Has your child ever vehemently resisted the idea of summer camp? Perhaps between not knowing anyone and having to try new things, they may think the experience is just short of sheer torture!
In the face of our kids’ resistance, it can be hard to insist on our children’s engagement in a summer camp experience. But it’s important to remember the very real benefits of having broader social experiences, stretching in new ways, and trying new skills.
Offering Clear Support
In these moments when our children resist, it’s important to both acknowledge their feelings while also staying firm about what will happen. Often they have an underlying desire to take on a new challenge, and maybe are even experiencing some frustration, perhaps with their own fears and uncertainties.
The process is a bit like what happens with infants on the cusp of crawling. They rock back and forth on their hands and knees, sometimes crying in exasperation. They want to crawl, to move toward some interesting object on the floor, but seem to feel unable to make that first move.
A Path Toward Independence
From birth, our children are on a path toward independence. When they are very young we can clearly see the stages, from being held in arms to sitting, then from sitting to crawling to walking. We witness them begin to babble and then talk. With each new skill, our children develop self-confidence and learn what they are capable of achieving.
The more children have the opportunity to confidently explore their environment, the more they master developmental tasks and establish new skills, all of which help to support a widening sense of independence.
The urge to become independent is strong. As adults, we can be supportive of this natural process, even when our children are entering into activities that feel challenging and even initially unattainable.
Letting Go
If you are exploring summer camp as a step toward independence, be sure to check out Dr. Michael Thompson’s book, Homesick and Happy: How Time Away from Parents Can Help a Child Grow. Thompson clearly outlines how important it is for our children to have their own experiences, especially those that are not under parents’ purview.
This letting go can take great effort for both children and their parents. “Every child has to practice being independent,” reminds Thompson, “and every parent has to practice letting his or her child be independent.”
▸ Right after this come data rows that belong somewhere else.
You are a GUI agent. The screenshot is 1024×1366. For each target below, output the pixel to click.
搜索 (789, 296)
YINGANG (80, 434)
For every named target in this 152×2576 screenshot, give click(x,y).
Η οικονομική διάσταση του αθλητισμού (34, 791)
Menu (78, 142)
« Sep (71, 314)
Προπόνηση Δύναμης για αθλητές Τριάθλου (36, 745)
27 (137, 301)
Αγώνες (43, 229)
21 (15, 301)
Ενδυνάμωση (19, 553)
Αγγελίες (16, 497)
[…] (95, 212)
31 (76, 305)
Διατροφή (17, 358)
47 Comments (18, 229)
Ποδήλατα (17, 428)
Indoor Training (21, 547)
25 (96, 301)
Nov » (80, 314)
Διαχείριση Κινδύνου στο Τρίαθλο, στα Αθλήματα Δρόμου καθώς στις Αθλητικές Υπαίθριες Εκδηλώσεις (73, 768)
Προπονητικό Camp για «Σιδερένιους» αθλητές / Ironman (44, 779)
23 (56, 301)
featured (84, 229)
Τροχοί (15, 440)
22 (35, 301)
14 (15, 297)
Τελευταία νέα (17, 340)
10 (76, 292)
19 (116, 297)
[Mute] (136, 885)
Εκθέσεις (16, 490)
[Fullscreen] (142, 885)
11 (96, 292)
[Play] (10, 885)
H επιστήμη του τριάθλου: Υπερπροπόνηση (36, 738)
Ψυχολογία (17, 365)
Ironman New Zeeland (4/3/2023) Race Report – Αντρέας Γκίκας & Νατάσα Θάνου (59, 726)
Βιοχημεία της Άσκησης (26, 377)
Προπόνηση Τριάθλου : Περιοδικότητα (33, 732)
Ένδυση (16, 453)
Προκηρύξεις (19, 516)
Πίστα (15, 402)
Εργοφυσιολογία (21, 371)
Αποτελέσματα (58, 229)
In order to achieve independence, children need to be able to experiment with what they can do and be able to accurately judge their own limitations and abilities. The summer camp experience, whether overnight or day programming, offers children this chance to push their limits, without worrying about varied reactions from parents.
Their Own Experiences
Thompson conducted hundreds of interviews with campers and former campers for his book, Homesick and Happy, How Time Away from Parents Can Help a Child Grow. Overwhelmingly, children described how their camp experiences helped them realize how strong and competent they really are. Thompson reminds us of the importance of being away from home and out of parents’ loving, yet sometimes overbearing, watchful eye. “When children are away from their parents, they do not have to view their own life and achievements through the lens of my-athlete-father-standing-on-the-sidelines-watching-me or my-mother-is-worried-that-I’ll fail. When a child is on his own, the experience is his alone, the satisfaction belongs only to him and he does not have to filter it through what his parents think and feel.” When in a summer camp program, children can fail, learn, and succeed on their own terms.
With an engaged and expanded learning environment that is often extremely experiential, camps help our children realize new abilities and different ways to deal with challenges, which helps them feel more competent and capable. As a result, they build up their problem-solving skills and sense of agency.
Opportunities Abound
In addition, our children get to form healthy new relationships, with peers and friends, as well as adults who are not their parents. In a summer camp atmosphere, children get to practice social skills in a relaxed environment and with adult leaders who can offer different kinds of guidance.
In addition to introducing new people and activities, camp experiences help children learn about their strengths, weaknesses, likes, and dislikes, all of which help them form a strong sense of identity. Finding their strength, as well as making hard-won progress in areas of difficulty, helps children build self-esteem and identify worthwhile hobbies and interests that they can continue to pursue as they get older.
Often children’s response after the camp experience speaks to their awareness of claiming their space and being aware of a parental reaction. For example, one eight-year-old, after the first day of camp, told her camp counselor: “Don’t tell my mom, but summer camp is really fun.”
This summer, let’s offer our children the opportunity to face something that might at first feel uncomfortable, but that offers them so much.